Saturday, March 02, 2013

The Coming New "Doc Fix" in Medicaid

As we know, the Affordable Care Act standardizes Medicaid across the states, with a great expansion of coverage for most states.  The Federal government has promised to cover all the additional cost of this expansion for the first three years (2014-2016) and then phase down to 90% by 2020.

Many questions exist around this expansion.  My current one involves the payments that individual states will make under their Medicaid plans to doctors and hospitals ("providers").

Currently, each state sets its own Medicaid reimbursement schedule.  This is generally pretty complicated, but is similar in form to Federal Medicare practices -- but not similar in level of reimbursement.  For NH, if you want to read about the system, go here.  I believe it is safe to say that most states Medicaid systems reimburse providers at less than Medicare rates on average...and definitely less than most private insurers would pay for the same services.  But there has been significant variation in provider reimbursements across states.

So here is the specific question.  If ACA mandates expansion of Medicaid coverage, does it continue the practice of states setting their own provider reimbursement rates?

Generally the answer is yes, but with one pretty large exception -- reimbursement for primary care services.  ACA requires states accepting the Medicaid expansion to reimburse primary care services at Medicare rates, with any additional cost being picked up by the Federal governement.  For a brief description of this part of ACA, see this.  Much more detail can be found.  I have seen one estimate of the cost at the Federal level to be around $6 billion annually.
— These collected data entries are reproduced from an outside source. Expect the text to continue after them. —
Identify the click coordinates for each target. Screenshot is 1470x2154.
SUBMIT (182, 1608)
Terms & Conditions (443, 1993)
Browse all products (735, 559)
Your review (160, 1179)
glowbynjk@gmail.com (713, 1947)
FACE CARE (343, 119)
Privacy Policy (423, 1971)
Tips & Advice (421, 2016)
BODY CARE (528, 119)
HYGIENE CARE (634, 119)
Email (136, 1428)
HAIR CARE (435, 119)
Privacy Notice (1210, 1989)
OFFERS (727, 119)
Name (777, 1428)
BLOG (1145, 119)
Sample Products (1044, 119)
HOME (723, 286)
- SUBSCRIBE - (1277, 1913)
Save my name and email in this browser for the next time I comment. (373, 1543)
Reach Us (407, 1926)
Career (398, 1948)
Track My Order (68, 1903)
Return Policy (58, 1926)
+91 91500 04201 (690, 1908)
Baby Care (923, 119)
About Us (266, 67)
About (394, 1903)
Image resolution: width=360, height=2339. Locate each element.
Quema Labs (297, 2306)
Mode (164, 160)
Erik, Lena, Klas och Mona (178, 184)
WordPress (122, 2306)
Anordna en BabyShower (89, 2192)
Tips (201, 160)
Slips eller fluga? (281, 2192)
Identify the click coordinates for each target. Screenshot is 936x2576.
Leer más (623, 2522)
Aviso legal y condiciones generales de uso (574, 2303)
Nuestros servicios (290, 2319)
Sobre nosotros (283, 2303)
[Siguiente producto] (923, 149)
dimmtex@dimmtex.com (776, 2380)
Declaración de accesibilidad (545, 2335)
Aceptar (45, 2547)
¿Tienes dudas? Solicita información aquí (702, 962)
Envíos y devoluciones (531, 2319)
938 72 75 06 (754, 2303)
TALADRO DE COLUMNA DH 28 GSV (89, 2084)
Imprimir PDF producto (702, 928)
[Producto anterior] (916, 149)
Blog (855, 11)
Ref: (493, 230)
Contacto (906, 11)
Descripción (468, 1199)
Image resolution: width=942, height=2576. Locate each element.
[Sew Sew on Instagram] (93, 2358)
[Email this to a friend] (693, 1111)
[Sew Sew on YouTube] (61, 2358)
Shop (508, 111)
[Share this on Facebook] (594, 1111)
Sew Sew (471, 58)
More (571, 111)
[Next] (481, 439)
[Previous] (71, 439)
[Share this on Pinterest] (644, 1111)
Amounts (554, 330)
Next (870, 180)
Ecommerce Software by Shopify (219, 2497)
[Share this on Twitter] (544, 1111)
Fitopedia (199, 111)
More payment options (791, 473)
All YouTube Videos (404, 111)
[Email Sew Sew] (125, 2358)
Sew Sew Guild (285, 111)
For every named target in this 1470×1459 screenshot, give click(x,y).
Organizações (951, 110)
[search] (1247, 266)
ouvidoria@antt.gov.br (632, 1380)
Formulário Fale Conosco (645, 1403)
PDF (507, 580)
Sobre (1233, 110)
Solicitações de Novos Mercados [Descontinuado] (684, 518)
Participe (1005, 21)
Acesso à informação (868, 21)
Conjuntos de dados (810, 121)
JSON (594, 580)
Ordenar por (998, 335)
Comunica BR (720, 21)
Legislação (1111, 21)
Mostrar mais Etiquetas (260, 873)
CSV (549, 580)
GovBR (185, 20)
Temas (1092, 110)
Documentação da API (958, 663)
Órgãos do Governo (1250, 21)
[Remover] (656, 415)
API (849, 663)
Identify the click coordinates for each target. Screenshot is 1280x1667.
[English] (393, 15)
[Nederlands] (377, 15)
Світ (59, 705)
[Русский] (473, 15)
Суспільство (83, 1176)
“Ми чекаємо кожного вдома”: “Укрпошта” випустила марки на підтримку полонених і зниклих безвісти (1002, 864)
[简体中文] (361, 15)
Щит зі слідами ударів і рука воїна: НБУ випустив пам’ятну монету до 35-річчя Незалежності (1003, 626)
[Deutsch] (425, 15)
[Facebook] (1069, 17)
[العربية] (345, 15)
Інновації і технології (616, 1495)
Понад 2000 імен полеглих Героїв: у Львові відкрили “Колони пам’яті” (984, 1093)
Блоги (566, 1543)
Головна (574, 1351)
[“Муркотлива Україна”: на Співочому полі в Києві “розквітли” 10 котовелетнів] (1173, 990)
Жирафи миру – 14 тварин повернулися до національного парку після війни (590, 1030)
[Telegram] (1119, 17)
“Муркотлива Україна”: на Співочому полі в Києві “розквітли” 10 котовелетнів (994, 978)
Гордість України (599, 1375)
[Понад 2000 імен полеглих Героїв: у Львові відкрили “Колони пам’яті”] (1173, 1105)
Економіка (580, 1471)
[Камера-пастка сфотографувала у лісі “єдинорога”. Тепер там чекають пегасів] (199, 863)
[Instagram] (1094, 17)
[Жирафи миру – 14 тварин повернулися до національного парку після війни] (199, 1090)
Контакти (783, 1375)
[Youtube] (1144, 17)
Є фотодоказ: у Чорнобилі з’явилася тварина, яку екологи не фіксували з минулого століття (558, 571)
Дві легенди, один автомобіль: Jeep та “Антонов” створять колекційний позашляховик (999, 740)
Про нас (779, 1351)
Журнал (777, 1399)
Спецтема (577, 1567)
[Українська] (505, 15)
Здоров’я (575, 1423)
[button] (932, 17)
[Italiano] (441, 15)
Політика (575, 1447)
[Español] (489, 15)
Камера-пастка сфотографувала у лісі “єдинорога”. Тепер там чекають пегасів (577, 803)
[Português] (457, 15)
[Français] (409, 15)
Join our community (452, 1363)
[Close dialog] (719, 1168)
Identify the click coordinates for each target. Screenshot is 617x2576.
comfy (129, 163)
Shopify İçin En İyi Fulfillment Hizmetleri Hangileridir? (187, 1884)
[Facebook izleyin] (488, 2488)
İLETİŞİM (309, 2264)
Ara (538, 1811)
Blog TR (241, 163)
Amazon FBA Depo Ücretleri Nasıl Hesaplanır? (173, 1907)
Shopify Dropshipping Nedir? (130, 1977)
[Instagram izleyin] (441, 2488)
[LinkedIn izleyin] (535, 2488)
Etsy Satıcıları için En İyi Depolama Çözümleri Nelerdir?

Ah, but here is the kicker and relation to the title of my post:  this requirement and in particular that the Federal government will pay for the higher rates only applies for two years!

The phrase "doc fix" refers to a law about ten years ago that was supposed to cut Medicare reimbursement rates to providers by a certain amount each year that the rate of increase in total Medicare expenses was too high.  Starting immediately, Congress overrode the mandated increase.  By now, there is around a 30% cumulative cut that is due, and each year Congress has to pass a law (the "doc fix") that keeps that cut from going into force.

Anyone besides me worry that we are going to get into a "Medicaid doc fix" situation?

Look forward:  For two years, any Medicaid service that can be legally lumped into the "primary care" category is going to be paid at the relatively lucrative Medicare rates.  But in two years, states like NH are going to go back to the old rate schedule.  Really?